_Zitierter Text_.

--

Vor Parlamentswahlen in Griechenland:Tage der Abrechnung

Lesezeit: 4 min

Stellen Sie sich vor, es ist Wahlkampf und keiner traut sich, eine Rede zu halten: In Griechenland stehen die wichtigsten Wahlen seit Jahrzehnten an, doch aus Angst vor dem Zorn des Volkes will kaum ein Politiker öffentlich auftreten. Die Bürger hingegen wollen sich beteiligen, die Zahl der Wahlverweigerer ist drastisch gesunken. Und das, obwohl sie eigentlich keine wirkliche Wahl haben.

Kai Strittmatter, Athen

Aus Griechenland kommen in diesen Tagen auch gute Nachrichten. Verblüffend gute Nachrichten. Verblüffend viele gute Nachrichten. Beispiele? Die griechischen Steuerbehörden beschlossen soeben, die Konten mutmaßlicher Steuerhinterzieher vorsorglich zu beschlagnahmen, auch wenn deren Prozess noch läuft. Ein ehemaliger Verteidigungsminister sitzt in Untersuchungshaft, weil er unter dem Verdacht der Korruption steht. Der frühere Direktor der Aspis-Bank wird wegen Betrugs für acht Jahre ins Gefängnis geschickt - er ist das erste prominente Mitglied der Gesellschaft überhaupt, das als korrupt verurteilt wurde. Am Rande Athens wird ein Auffanglager für illegale Immigranten eröffnet.

Das alles fordern die empörten Griechen schon seit Jahren. Das alles brachten ihre Politiker nie zustande. Obwohl ihr Land in Korruption und Klientelwirtschaft erstickte. Obwohl das historische Zentrum von Athen an den Flüchtlingsströmen zugrunde geht. Plötzlich sind solche Dinge möglich? Geschehen alle innerhalb von wenigen Tagen? Man mag dem jungen Athener seinen Zynismus verdenken, der da sagt: "Spätestens jetzt merken wir: Die Wahlen sind da."

Griechenland wählt. Am Sonntag. Es sind Schicksalswahlen, die wichtigsten seit dem Sturz des Obristenregimes 1974. Die Wahlen finden statt in der schwersten Rezession, die das Land seit dem Ende des Zweiten Weltkriegs durchlebt hat. Vor allem aber: Es sind die ersten Wahlen seit Ausbruch der Finanzkrise, die Griechenland an den Rand des Ruins gebracht hat. Das letzte Mal, als die Griechen wählen durften, da wählten sie eine Partei und einen Premier, die ihnen sagten: "Geld ist da!"

Irini Papanikola zum Beispiel, 32 Jahre alt, Versicherungsmaklerin. Sie hat heute 40 Prozent weniger Geld in der Tasche als noch vor einem Jahr, gleichzeitig zahlt sie mehr als je zuvor für Benzin und Lebensmittel. Sie sitzt im Haus der Mutter in Piräus, vor der Tür ein Schrebergarten, über den sie nun froh ist: Zwiebeln, Tomaten, Bohnen, Salat, Orangen und Quitten braucht sie nicht mehr im Supermarkt zu holen.

--

_Material_.
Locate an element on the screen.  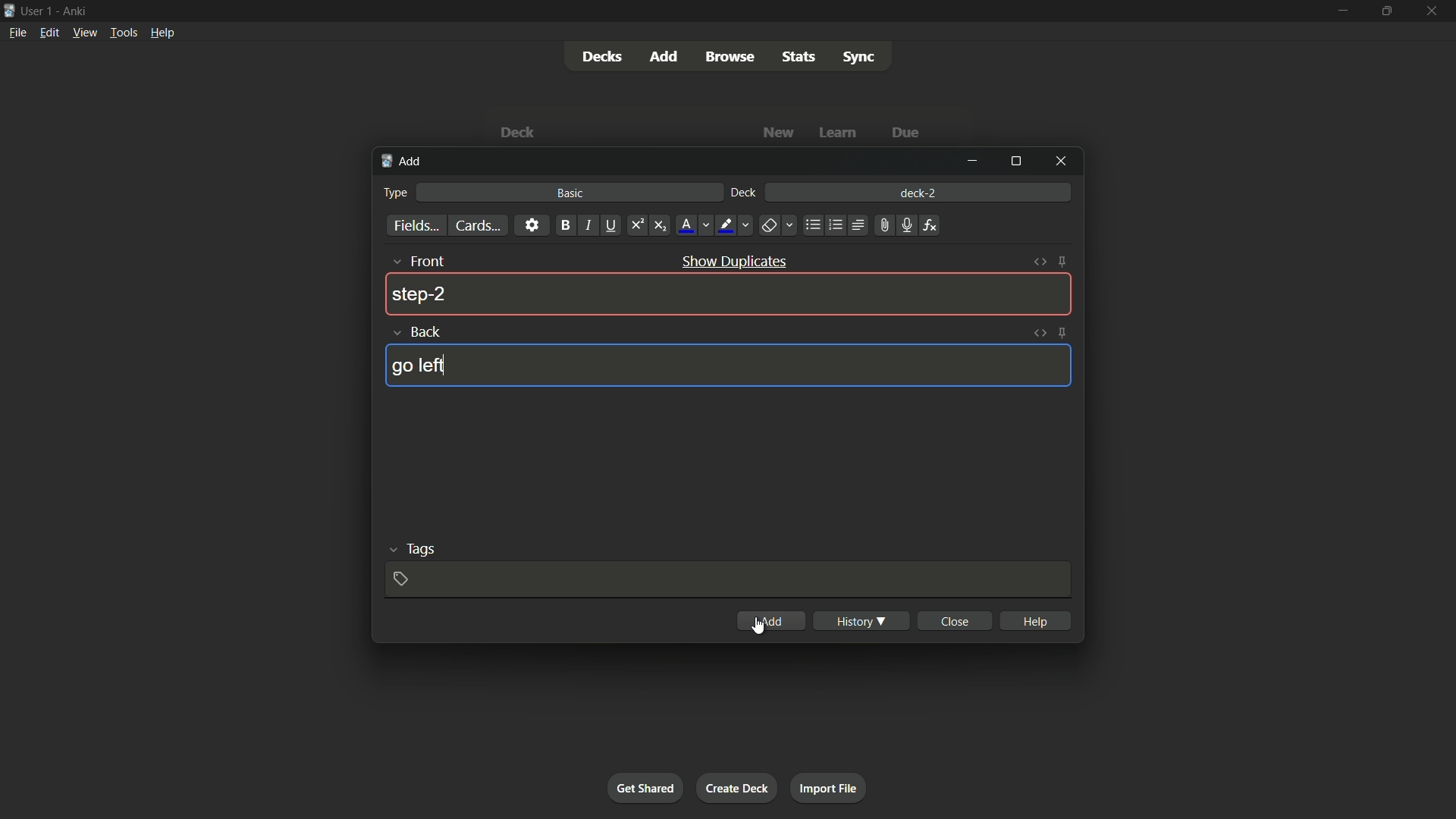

--

_Aufgaben_.
1. Gib aus dem Text über die Wahlen in Griechenland den Abschnitt zwischen „Griechenland wählt. Am“ und „im Supermarkt zu holen.“ wörtlich wieder, beide Stellen eingeschlossen.
2. Welche Lebensmittel muss Irini Papanikola laut dem Text über die Wahlen in Griechenland nicht mehr im Supermarkt holen? Nenne alle.
3. Stimmen diese Aussagen mit dem Text über die Wahlen in Griechenland überein? Antworte jeweils mit Ja oder Nein und zitiere die entscheidenden Worte.
(a) Der frühere Direktor der Aspis-Bank muss für acht Jahre ins Gefängnis.
(b) Die Zahl der Wahlverweigerer ist gestiegen.
(c) Irini Papanikola ist 35 Jahre alt.

_Lösungen_.
1.
Griechenland wählt. Am Sonntag. Es sind Schicksalswahlen, die wichtigsten seit dem Sturz des Obristenregimes 1974. Die Wahlen finden statt in der schwersten Rezession, die das Land seit dem Ende des Zweiten Weltkriegs durchlebt hat. Vor allem aber: Es sind die ersten Wahlen seit Ausbruch der Finanzkrise, die Griechenland an den Rand des Ruins gebracht hat. Das letzte Mal, als die Griechen wählen durften, da wählten sie eine Partei und einen Premier, die ihnen sagten: "Geld ist da!"

Irini Papanikola zum Beispiel, 32 Jahre alt, Versicherungsmaklerin. Sie hat heute 40 Prozent weniger Geld in der Tasche als noch vor einem Jahr, gleichzeitig zahlt sie mehr als je zuvor für Benzin und Lebensmittel. Sie sitzt im Haus der Mutter in Piräus, vor der Tür ein Schrebergarten, über den sie nun froh ist: Zwiebeln, Tomaten, Bohnen, Salat, Orangen und Quitten braucht sie nicht mehr im Supermarkt zu holen.

2. Zwiebeln, Tomaten, Bohnen, Salat, Orangen, Quitten

3.
(a) Ja: „Der frühere Direktor der Aspis-Bank wird wegen Betrugs für acht Jahre ins Gefängnis geschickt“
(b) Nein: „die Zahl der Wahlverweigerer ist drastisch gesunken“
(c) Nein: „Irini Papanikola zum Beispiel, 32 Jahre alt“